There were other relationships, too, ones that didn’t last as long but that still brought about the belly butterflies, and I think a lot of that was just me pursuing people who weren’t good fits. Anxiety tried to tell me that, too. That I was with the wrong person, that I was compromising myself, that I wasn’t having any of my needs met. I just generally refused to listen, and wound up paying the price.

Notable and telling, then, that I haven’t had one moment of anxiety since meeting my future husband. (OMG, HUSBAND. Heehee!) So this is what it means to feel safe and cared for!

Back to Noelle. She posited that my need to project manage and control things was likely born of a life of having no reliable consistency. I think that makes sense. It’s safe to say that any of my overreactive behaviors are as a direct result of having little or no consistency or reliability growing up, and so I’m trying to exact that control over everything now. I’ve been a control freak for as long as I can remember, at least as it pertains to my own life, but I always chalked that up to being a perfectionist and not wanting to be responsible for anyone else’s poor showing. I realize now that it’s that, still, but a whole lot deeper, too.

I think feeling like you have to be perfect means you don’t feel like you’re good enough.

The other thing she mentioned was that she’d listened to a podcast where someone was talking about anxiety and how it helped to determine if the threat was external or internal. If the threat is external – oncoming car, being chased by lions, significant other with a personality disorder, etc. – then you know there is (hopefully) something to be done about the situation, whether by managing it or removing yourself from it, and the anxiety is a legit response to a legit threat that will (hopefully) go away. But if the threat is internal… there’s some work to do, and it starts with realizing you’re not in danger and that your feelings can’t hurt you, and then learning to sit with it while you attempt to pinpoint the trigger and where it’s all coming from.

She totally speaks my language. One of my biggest lessons over the last few years has been to just sit with discomfort rather than knee-jerk reacting to it, so I can get to the bottom of it all. Sitting through secondary reactive emotions to determine primary ones.

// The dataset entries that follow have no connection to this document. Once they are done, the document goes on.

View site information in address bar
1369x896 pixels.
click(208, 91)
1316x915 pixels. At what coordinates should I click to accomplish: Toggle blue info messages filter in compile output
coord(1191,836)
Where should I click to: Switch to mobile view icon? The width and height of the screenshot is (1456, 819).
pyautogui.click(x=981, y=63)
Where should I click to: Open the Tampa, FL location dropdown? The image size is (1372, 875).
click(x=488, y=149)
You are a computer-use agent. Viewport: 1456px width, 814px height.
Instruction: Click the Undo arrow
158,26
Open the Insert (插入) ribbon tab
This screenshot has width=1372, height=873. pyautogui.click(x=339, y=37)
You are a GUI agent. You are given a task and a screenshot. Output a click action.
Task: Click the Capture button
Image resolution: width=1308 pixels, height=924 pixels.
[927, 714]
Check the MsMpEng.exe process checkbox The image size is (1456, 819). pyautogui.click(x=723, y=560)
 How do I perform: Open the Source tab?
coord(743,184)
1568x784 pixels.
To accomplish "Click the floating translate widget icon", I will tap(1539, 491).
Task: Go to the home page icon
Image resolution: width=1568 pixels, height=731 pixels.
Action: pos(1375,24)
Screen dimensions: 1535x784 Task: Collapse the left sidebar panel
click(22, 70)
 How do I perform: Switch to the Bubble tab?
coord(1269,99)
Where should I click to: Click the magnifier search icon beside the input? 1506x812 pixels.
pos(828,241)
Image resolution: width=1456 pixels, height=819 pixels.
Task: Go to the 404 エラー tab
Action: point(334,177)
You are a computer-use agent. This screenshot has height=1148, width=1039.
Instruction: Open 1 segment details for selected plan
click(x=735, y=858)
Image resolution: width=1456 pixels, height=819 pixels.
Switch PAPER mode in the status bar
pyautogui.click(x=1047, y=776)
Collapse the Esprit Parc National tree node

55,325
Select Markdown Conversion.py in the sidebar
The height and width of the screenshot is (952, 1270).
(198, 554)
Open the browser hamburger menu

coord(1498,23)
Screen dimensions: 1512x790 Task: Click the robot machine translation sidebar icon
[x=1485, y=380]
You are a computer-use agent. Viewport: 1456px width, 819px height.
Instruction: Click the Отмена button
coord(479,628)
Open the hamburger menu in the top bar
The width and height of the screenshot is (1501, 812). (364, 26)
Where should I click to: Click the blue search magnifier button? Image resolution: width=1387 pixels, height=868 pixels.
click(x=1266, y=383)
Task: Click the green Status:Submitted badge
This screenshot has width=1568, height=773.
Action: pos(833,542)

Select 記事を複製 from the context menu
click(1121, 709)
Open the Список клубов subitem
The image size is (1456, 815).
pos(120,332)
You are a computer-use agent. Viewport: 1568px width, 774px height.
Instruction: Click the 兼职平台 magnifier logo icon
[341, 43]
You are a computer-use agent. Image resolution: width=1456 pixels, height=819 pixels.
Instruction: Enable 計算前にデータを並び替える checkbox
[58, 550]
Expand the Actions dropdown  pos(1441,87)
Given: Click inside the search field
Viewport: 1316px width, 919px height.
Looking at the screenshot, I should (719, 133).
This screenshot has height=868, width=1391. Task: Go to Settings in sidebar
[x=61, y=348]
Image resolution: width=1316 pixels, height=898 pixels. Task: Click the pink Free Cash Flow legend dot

All of that to say, it was eye-opening for me to realize that what felt like “crazy” behavior was really just anxiety rearing its head. Understandable, too. Between the full time job that was the equivalent of three jobs while my boss was on maternity leave, starting graduate school and trying to keep up a successful pace, finally meeting someone good and having it be so important to me that everyone love him and see the good in him that I do (while letting down 40 years of defenses and choosing to be vulnerable to real love)… it was a lot. And it was no wonder I felt like I had to control things – I didn’t want to fail, because I didn’t want to lose any of it.

I think I’m finally relinquishing my kung-fu grip on stuff. School (at least, this rendition) is officially over, my promotion has me moved into ONE job which is the one I want, and things with the fella are just perfection. I still need to exercise and quit eating so much sugar. But at the end of it all, I’m grateful for ALL of the anxiety, because it’s shown, taught, and illustrated things that I might not have seen or learned otherwise.

Doesn’t mean I want it to come back or stick around, though. And that perfectionism can go screw, too.